EXTRAIT DU TEXTE:
◆ ◆ ◆ ◆
Cameroun : le régime d’attente
Cela fait plus de quarante jours que les Camerounais sont sans nouvelles de Paul Biya, président de la République depuis le 6 novembre 1982.
En quarante-deux années de règne, jamais le président camerounais ne s’était aussi longuement absenté, alors que ses séjours privés répétés à Genève (plus de cinq ans au total selon l’OCCRP) sont de l’ordre des routines de son pouvoir. La durée de son absence comme celle de son règne produisent plus que par le passé, des discours sur la vacance du pouvoir[1] et confirment l’impatience généralisée d’un pays qui demande l’avènement d’une vraie société nouvelle.
Face à l’incertitude persistante autour de la santé du président et au moment où d’énièmes rumeurs l’annoncent une nouvelle fois mort, de nombreux internautes ont mis en scène « la veillée sans corps de Paul Biya », pleurant et s’inquiétant d’un départ « précoce » et ses conséquences pour la stabilité du pays.

Quelles que soient les interprétations de cette demande sociale d’informations claires sur la santé du président, et donc sur le corps même du pouvoir, la question de sa capacité à rester aux commandes d’un pays aussi fragile que divers, traduit une grande inquiétude sur les possibles de ce long règne.
◆ ◆ ◆ ◆
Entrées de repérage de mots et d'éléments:
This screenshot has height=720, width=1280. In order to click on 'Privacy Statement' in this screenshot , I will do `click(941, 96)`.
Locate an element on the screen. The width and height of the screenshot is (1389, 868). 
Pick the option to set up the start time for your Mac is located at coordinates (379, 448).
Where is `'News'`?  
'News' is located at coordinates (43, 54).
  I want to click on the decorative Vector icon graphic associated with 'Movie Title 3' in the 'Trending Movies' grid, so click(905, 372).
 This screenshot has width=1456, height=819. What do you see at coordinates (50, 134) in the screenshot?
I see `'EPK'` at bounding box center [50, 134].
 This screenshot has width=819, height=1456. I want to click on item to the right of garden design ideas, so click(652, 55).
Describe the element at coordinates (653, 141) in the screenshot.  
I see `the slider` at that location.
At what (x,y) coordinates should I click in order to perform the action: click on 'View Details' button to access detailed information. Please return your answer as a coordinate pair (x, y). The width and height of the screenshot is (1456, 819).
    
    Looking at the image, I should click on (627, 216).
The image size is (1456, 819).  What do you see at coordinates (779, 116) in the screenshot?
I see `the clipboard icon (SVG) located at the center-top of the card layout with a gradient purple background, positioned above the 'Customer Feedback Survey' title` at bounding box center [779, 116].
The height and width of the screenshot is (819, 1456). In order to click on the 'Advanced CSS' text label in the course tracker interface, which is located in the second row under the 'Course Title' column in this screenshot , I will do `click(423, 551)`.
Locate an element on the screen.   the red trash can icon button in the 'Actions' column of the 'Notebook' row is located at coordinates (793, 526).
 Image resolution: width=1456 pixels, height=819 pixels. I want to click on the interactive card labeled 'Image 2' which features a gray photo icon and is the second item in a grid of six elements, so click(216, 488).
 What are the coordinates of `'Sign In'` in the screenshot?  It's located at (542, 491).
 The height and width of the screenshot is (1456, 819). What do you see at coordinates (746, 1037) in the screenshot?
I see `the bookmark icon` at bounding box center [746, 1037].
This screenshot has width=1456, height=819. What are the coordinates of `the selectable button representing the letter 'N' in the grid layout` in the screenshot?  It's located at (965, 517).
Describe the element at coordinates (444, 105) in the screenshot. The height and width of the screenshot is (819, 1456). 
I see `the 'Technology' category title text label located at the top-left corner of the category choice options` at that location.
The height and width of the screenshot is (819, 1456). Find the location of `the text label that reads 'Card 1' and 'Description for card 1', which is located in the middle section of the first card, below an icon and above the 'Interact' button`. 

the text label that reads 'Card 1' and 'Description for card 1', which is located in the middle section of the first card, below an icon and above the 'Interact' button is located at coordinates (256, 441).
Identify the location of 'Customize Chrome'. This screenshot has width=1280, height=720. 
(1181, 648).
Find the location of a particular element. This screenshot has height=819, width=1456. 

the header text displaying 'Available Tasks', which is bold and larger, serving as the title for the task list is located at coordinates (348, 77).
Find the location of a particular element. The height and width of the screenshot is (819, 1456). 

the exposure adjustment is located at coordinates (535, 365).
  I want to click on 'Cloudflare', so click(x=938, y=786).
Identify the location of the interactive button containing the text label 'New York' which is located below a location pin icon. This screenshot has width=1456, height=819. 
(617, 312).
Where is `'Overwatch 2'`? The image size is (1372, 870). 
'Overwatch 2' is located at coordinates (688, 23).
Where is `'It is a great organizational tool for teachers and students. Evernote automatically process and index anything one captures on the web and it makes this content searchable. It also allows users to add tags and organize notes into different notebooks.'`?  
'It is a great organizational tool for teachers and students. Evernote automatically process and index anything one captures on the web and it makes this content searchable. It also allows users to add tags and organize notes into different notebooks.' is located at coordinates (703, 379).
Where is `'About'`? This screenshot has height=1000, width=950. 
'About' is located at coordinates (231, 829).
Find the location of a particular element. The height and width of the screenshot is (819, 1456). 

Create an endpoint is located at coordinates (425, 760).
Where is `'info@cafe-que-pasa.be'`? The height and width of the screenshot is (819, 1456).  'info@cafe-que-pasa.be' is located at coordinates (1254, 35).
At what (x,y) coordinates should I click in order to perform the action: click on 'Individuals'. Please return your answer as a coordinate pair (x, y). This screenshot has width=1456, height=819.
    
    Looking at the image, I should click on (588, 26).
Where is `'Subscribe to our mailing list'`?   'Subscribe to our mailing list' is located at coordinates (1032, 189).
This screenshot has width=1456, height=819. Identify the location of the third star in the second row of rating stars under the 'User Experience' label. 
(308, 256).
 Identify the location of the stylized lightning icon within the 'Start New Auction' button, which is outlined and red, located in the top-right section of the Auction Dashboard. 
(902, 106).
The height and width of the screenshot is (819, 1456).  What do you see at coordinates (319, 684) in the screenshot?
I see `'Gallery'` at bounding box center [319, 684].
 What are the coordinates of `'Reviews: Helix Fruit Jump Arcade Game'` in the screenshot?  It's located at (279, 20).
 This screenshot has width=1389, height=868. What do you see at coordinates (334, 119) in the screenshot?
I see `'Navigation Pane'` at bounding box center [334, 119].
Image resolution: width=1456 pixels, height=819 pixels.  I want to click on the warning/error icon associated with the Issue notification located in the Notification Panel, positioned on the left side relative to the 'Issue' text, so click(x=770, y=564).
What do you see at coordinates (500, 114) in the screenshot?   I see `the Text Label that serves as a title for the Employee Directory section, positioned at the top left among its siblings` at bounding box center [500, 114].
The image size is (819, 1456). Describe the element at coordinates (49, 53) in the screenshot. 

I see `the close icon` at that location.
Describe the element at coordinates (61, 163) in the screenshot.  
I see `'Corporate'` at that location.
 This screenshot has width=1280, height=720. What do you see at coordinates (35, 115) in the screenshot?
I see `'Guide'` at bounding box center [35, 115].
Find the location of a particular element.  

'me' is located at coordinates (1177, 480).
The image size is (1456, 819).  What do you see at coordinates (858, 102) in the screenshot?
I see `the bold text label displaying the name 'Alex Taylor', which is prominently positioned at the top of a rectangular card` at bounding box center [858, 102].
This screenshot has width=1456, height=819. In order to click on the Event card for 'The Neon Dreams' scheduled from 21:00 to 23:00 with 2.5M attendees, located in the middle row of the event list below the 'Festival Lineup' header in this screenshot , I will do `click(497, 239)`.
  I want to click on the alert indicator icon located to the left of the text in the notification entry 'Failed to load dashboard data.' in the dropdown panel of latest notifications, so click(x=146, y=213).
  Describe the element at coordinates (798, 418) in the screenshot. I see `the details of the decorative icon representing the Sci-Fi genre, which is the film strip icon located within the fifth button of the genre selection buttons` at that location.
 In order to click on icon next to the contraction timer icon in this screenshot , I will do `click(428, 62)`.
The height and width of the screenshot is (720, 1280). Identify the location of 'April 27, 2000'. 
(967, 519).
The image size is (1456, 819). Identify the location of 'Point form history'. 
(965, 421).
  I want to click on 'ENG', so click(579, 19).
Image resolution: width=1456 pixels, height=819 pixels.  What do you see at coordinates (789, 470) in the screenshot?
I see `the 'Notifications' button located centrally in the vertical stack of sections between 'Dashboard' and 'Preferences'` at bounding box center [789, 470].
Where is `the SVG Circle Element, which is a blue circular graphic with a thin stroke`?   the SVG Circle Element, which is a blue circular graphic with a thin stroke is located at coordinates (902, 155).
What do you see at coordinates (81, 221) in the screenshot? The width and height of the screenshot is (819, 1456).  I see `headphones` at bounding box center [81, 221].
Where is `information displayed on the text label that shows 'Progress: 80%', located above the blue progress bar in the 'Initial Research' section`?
◆ ◆ ◆ ◆
EXERCICES:
1. Mettez sous forme de liste numérotée les entrées allant de la ligne qui contient « Describe the element at coordinates (653, 141) » jusqu'à celle qui contient « Looking at the image, I should click on (627, 216). », ces deux lignes comprises et sans les lignes vides.
2. Donnez la suite du texte sur l'absence de Paul Biya, à partir de sa dernière phrase.
Ces entrées n'ont aucun rapport avec le texte sur l'absence de Paul Biya.

RÉPONSES AUX EXERCICES:
1.
1. Describe the element at coordinates (653, 141) in the screenshot.  
2. I see `the slider` at that location.
3. At what (x,y) coordinates should I click in order to perform the action: click on 'View Details' button to access detailed information. Please return your answer as a coordinate pair (x, y). The width and height of the screenshot is (1456, 819).
4.     Looking at the image, I should click on (627, 216).

2.
Et, comme l’explique Alexander Motyl[2] dans son étude sur les déclins impériaux, ces moments critiques surviennent lorsque l’impatience est performée comme une force de changement social. Je propose ici d’explorer la situation camerounaise par le régime d’attente dans lequel elle se trouve, car le long règne de Paul Biya, qu’il soit à son crépuscule ou non, est un laboratoire de la manière dont un pouvoir éprouve le temps[3].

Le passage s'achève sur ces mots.